Professor Henry Srebrnik

Professor Henry Srebrnik

Monday, June 16, 2014

Le Pen, the National Front, and France

Henry Srebrnik, [Summerside, PEI] Journal Pioneer 

Who is Jean-Marie Le Pen? This is no idle question, as he is the founder of a French political party that has been making significant gains in recent years and, as such, he remains an important figure in his country.

Capitalizing on anti-Muslim sentiment and anger about the state of the French economy, the party he created, the National Front (NF), came first in French balloting for the European parliament elections held this past May, with a full 25 per cent of the vote.

Born in 1928, Le Pen led the NF from its foundation in 1972 until 2011. His longevity in politics and his five attempts to become president of France have made him a fixture on the political right.

Le Pen’s political career began in Paris in 1956, when he was elected to the National Assembly as a member of Pierre Poujade’s populist party, the Union de Defense Commercants et Artisans. Le Pen was a deputy until 1962, and again (for the NF) from 1986 to 1988.

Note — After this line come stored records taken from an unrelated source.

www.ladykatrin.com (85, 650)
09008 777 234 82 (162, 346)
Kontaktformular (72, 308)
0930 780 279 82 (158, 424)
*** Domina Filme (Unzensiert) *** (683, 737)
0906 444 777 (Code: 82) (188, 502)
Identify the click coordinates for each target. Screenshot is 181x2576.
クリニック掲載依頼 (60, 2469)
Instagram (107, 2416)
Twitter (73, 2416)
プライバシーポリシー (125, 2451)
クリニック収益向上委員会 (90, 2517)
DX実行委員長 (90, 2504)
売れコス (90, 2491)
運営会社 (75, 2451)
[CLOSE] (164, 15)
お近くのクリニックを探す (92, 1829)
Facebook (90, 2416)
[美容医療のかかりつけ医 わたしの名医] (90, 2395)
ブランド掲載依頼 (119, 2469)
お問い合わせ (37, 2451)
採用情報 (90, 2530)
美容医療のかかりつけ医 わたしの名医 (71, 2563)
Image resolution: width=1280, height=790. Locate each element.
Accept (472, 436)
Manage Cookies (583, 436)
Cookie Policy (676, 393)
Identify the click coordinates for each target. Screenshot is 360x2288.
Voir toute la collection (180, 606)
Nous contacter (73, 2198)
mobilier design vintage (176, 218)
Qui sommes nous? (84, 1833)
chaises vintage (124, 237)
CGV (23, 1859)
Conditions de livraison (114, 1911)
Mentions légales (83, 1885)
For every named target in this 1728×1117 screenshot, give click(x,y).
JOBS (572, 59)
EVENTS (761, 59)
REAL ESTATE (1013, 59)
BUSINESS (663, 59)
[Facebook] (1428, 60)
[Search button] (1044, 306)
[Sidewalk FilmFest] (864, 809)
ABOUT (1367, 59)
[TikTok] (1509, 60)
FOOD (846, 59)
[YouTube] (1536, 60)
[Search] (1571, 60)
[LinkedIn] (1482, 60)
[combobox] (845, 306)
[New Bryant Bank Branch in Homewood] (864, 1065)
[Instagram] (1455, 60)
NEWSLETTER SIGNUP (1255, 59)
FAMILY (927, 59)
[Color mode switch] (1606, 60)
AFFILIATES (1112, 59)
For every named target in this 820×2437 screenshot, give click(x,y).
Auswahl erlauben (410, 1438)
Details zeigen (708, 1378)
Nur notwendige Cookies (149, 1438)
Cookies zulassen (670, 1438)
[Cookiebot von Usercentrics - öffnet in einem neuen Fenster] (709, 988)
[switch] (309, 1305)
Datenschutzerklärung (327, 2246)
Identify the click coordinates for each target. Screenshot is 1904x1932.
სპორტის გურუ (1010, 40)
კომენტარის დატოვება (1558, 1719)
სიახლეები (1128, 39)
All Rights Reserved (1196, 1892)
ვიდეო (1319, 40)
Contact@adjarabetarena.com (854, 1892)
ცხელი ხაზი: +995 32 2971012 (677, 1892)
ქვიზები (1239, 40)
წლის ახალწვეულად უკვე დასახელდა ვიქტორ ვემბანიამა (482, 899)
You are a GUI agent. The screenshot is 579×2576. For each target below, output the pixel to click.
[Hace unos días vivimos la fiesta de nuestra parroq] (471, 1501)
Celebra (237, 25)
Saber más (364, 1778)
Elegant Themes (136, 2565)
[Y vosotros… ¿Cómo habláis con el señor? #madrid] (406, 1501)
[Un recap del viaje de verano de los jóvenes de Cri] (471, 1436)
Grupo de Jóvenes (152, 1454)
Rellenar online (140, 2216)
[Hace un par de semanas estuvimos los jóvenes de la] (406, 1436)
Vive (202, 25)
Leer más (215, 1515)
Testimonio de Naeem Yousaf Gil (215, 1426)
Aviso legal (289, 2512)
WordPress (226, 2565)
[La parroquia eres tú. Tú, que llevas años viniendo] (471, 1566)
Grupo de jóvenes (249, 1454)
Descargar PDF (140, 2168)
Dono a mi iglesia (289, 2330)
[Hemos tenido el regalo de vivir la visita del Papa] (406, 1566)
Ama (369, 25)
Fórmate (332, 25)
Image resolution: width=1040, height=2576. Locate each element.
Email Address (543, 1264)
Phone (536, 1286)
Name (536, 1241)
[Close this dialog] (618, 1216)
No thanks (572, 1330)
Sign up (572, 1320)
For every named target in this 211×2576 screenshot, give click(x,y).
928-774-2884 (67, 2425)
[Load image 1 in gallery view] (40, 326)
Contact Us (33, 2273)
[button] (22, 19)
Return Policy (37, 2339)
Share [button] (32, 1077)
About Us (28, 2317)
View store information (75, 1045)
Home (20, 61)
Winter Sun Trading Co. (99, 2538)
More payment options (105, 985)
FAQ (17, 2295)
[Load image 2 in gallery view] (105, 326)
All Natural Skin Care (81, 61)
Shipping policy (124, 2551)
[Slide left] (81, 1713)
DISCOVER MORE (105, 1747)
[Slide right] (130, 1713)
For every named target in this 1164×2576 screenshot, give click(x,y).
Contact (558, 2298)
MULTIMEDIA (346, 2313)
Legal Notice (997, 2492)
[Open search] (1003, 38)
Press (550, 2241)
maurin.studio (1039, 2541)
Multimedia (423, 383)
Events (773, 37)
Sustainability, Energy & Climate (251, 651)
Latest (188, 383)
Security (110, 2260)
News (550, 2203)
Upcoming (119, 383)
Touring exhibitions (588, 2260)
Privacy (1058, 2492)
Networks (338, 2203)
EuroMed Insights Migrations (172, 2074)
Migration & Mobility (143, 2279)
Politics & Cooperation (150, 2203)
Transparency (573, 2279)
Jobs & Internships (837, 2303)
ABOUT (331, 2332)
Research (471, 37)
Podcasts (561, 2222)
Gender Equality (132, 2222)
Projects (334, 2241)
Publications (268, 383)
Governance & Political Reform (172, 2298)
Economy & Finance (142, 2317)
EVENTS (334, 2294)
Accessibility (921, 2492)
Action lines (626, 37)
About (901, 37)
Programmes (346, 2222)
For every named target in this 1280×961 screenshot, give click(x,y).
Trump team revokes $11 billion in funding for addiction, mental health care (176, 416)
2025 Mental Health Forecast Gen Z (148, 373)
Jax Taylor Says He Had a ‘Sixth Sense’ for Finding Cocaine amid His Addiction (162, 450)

In 1984, Le Pen won a seat in the European Parliament and has been continuously re-elected since then, though in 2000 he was banned from public office and stripped of his seat for one year, following a 1998 conviction for assaulting a Socialist politician the year before.

In the 2002 presidential election, he obtained 16.86 per cent of the votes in the first round, good for second place, before losing badly to incumbent Jacques Chirac in the run-off. He finished fourth in the 2007 election. His daughter Marine Le Pen, who has headed the party since 2011, finished third in the 2012 presidential election, with 17.9 per cent of the vote.

Ever since the French Revolution, France has been divided by two ideological strands: the first is the Jacobin republicanism of liberty, equality, fraternity, the second the organic Catholic nationalism and monarchism that morphed into fascism and racism in the late 19th and 20th centuries.

The former championed secularism, universalism and anti-clericalism. Its advocates prevailed in the famous Dreyfus case at the turn of the 20th century, when a Jewish army officer who had been falsely imprisoned as a German spy by anti-Semitic elements in the general staff was exonerated. The issue divided France from the affair’s inception in 1894 until its resolution in 1906.

The right-wing tradition culminated in the Nazi collaborationist Vichy government in the Second World War under Marshal Philippe Pétain, when some 90,000 Jews were sent to their deaths.

The decades preceding the 1940 defeat of republicanism saw the rise of fascist movements and ideologues.In January1934, fascist groups in Paris rioted trying to overthrow the Third Republic.

Writers such as Edouard Drumont, Maurice Barrès, Drieu La Rochelle, and Charles Maurras presented a resurgent clericalism and a heightened xenophobia as the solution to France’s malaise, in opposition to the Enlightenment rationality of the left.

The Vichyites, defeated in the Second World War, lost their ideological and political power, and their ideas became anathema to most. Upon his conviction in 1945 for “complicity with the enemy” during the German occupation, Maurras exclaimed: “It’s Dreyfus’s revenge!”

But has the National Front emerged out of this tarnished tradition? Le Pen himself certainly has. Already in the 1960s, he called for the rehabilitation of collaborationists, asking “Was General de Gaulle more brave than Marshal Pétain? It was much easier to resist in London than to resist in France.”

Le Pen was fined by a French court in 1996 for saying that the gas chambers used to kill Jews in the Holocaust were “merely a detail in the history of the Second World War.” Three years later a German court fined him for a similar comment judged to have minimised the Holocaust.

In 2004 France’s highest court convicted him of inciting racial hatred for telling a newspaper in 2003 that Muslims would one day run France and strike fear into the hearts of the non-Muslim population.

Marine Le Pen has modified the party’s positions while remaining opposed to the European Union. She also favours a “radical change of politics” in order to drastically reduce the influx of illegal immigrants towards France, as well as a moratorium on legal immigration.

The NF leader maintains that the party resolutely “condemns any form of anti-Semitism in the strongest terms.” She has rebuked her father for recent remarks many construed as anti-Semitic. Indeed, she even hopes the NF gains some Jewish support, since the main danger to the French Jewish community now comes from Islamist radicals.